Do this — Print these lines again exactly, each unchanged and in its original order.

(Word and element pointing lines)
※

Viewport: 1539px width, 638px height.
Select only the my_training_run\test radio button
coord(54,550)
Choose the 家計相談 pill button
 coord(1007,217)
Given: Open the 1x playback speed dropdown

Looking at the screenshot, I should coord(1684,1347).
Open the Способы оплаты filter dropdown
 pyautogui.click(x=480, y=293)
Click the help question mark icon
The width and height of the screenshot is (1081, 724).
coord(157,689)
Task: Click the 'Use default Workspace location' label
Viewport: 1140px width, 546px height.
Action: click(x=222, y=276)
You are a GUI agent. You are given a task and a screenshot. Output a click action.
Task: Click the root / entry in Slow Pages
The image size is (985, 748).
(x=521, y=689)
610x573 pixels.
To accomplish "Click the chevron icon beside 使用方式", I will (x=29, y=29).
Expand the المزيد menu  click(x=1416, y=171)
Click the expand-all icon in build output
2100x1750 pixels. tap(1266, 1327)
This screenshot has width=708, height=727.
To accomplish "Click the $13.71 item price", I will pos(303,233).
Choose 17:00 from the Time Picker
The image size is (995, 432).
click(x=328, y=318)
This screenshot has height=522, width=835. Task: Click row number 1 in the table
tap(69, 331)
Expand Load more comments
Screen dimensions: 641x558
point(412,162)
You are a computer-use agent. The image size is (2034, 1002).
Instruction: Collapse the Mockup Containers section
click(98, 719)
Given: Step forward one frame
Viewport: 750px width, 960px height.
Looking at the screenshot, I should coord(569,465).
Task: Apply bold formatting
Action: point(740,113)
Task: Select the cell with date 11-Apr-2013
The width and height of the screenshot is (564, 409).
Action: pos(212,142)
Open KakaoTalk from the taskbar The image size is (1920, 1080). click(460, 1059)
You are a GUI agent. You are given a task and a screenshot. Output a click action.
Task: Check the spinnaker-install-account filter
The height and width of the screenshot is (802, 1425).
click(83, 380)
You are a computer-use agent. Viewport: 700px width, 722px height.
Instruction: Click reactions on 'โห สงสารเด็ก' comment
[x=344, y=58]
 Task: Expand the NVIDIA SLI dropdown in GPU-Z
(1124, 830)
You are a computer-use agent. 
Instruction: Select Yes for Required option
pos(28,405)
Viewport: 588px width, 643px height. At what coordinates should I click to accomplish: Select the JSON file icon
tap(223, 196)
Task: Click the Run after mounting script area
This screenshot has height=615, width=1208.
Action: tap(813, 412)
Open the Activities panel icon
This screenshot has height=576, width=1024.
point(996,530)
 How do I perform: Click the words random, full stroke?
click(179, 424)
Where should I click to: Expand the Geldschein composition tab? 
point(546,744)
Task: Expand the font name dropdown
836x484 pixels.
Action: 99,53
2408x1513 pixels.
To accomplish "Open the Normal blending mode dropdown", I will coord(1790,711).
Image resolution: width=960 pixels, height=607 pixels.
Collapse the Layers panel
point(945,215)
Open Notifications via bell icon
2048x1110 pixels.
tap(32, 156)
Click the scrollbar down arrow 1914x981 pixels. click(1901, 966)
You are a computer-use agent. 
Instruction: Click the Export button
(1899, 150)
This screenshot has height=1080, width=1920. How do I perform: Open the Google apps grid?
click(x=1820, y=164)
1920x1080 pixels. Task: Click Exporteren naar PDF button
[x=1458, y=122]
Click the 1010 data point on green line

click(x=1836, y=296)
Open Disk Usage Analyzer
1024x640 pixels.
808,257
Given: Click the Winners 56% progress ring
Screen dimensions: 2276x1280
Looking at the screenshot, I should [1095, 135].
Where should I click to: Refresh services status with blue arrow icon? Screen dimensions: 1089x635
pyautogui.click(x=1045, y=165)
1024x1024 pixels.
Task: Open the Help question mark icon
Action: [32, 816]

※

Complete answer —
Viewport: 1539px width, 638px height.
Select only the my_training_run\test radio button
coord(54,550)
Choose the 家計相談 pill button
 coord(1007,217)
Given: Open the 1x playback speed dropdown

Looking at the screenshot, I should coord(1684,1347).
Open the Способы оплаты filter dropdown
 pyautogui.click(x=480, y=293)
Click the help question mark icon
The width and height of the screenshot is (1081, 724).
coord(157,689)
Task: Click the 'Use default Workspace location' label
Viewport: 1140px width, 546px height.
Action: click(x=222, y=276)
You are a GUI agent. You are given a task and a screenshot. Output a click action.
Task: Click the root / entry in Slow Pages
The image size is (985, 748).
(x=521, y=689)
610x573 pixels.
To accomplish "Click the chevron icon beside 使用方式", I will (x=29, y=29).
Expand the المزيد menu  click(x=1416, y=171)
Click the expand-all icon in build output
2100x1750 pixels. tap(1266, 1327)
This screenshot has width=708, height=727.
To accomplish "Click the $13.71 item price", I will pos(303,233).
Choose 17:00 from the Time Picker
The image size is (995, 432).
click(x=328, y=318)
This screenshot has height=522, width=835. Task: Click row number 1 in the table
tap(69, 331)
Expand Load more comments
Screen dimensions: 641x558
point(412,162)
You are a computer-use agent. The image size is (2034, 1002).
Instruction: Collapse the Mockup Containers section
click(98, 719)
Given: Step forward one frame
Viewport: 750px width, 960px height.
Looking at the screenshot, I should coord(569,465).
Task: Apply bold formatting
Action: point(740,113)
Task: Select the cell with date 11-Apr-2013
The width and height of the screenshot is (564, 409).
Action: pos(212,142)
Open KakaoTalk from the taskbar The image size is (1920, 1080). click(460, 1059)
You are a GUI agent. You are given a task and a screenshot. Output a click action.
Task: Check the spinnaker-install-account filter
The height and width of the screenshot is (802, 1425).
click(83, 380)
You are a computer-use agent. Viewport: 700px width, 722px height.
Instruction: Click reactions on 'โห สงสารเด็ก' comment
[x=344, y=58]
 Task: Expand the NVIDIA SLI dropdown in GPU-Z
(1124, 830)
You are a computer-use agent. 
Instruction: Select Yes for Required option
pos(28,405)
Viewport: 588px width, 643px height. At what coordinates should I click to accomplish: Select the JSON file icon
tap(223, 196)
Task: Click the Run after mounting script area
This screenshot has height=615, width=1208.
Action: tap(813, 412)
Open the Activities panel icon
This screenshot has height=576, width=1024.
point(996,530)
 How do I perform: Click the words random, full stroke?
click(179, 424)
Where should I click to: Expand the Geldschein composition tab? 
point(546,744)
Task: Expand the font name dropdown
836x484 pixels.
Action: 99,53
2408x1513 pixels.
To accomplish "Open the Normal blending mode dropdown", I will coord(1790,711).
Image resolution: width=960 pixels, height=607 pixels.
Collapse the Layers panel
point(945,215)
Open Notifications via bell icon
2048x1110 pixels.
tap(32, 156)
Click the scrollbar down arrow 1914x981 pixels. click(1901, 966)
You are a computer-use agent. 
Instruction: Click the Export button
(1899, 150)
This screenshot has height=1080, width=1920. How do I perform: Open the Google apps grid?
click(x=1820, y=164)
1920x1080 pixels. Task: Click Exporteren naar PDF button
[x=1458, y=122]
Click the 1010 data point on green line

click(x=1836, y=296)
Open Disk Usage Analyzer
1024x640 pixels.
808,257
Given: Click the Winners 56% progress ring
Screen dimensions: 2276x1280
Looking at the screenshot, I should [1095, 135].
Where should I click to: Refresh services status with blue arrow icon? Screen dimensions: 1089x635
pyautogui.click(x=1045, y=165)
1024x1024 pixels.
Task: Open the Help question mark icon
Action: [32, 816]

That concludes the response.